◆ Data to examine ◆
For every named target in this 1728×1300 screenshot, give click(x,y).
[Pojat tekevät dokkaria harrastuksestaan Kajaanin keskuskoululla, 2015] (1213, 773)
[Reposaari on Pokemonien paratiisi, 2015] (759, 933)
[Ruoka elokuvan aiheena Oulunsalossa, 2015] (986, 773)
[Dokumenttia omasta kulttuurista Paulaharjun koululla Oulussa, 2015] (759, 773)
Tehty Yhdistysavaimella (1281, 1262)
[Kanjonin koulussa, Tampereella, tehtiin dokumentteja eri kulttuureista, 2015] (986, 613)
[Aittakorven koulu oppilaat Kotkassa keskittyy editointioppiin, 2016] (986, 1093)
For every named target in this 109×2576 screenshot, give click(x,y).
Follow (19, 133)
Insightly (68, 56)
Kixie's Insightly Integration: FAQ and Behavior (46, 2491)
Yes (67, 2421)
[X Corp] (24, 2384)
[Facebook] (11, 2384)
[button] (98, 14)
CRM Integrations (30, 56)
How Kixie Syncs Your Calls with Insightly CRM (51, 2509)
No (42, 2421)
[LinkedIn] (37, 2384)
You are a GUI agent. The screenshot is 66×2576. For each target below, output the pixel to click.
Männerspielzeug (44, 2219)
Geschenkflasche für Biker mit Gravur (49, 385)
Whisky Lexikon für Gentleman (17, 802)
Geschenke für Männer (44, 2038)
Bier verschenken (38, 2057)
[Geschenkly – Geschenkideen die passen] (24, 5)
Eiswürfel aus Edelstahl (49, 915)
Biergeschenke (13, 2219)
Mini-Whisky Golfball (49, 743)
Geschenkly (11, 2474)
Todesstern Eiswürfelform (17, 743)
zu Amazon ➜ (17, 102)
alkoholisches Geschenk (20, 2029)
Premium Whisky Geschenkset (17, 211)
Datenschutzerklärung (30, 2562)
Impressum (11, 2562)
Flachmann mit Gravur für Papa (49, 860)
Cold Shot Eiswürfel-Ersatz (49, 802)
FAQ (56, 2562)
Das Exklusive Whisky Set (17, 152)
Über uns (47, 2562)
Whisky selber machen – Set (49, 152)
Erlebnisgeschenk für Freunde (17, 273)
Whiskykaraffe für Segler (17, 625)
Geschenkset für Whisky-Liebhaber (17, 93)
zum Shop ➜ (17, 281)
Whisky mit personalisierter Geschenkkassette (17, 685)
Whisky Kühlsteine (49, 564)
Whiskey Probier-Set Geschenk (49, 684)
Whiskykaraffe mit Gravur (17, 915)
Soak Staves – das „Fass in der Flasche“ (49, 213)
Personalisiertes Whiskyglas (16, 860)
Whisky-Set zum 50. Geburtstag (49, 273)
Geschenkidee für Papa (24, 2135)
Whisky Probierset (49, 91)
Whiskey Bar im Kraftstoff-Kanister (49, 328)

◆ What you are asked to do ◆
Report how many lines in the material above include "Whiskykaraffe", and give no other words.

◆ Reply ◆
2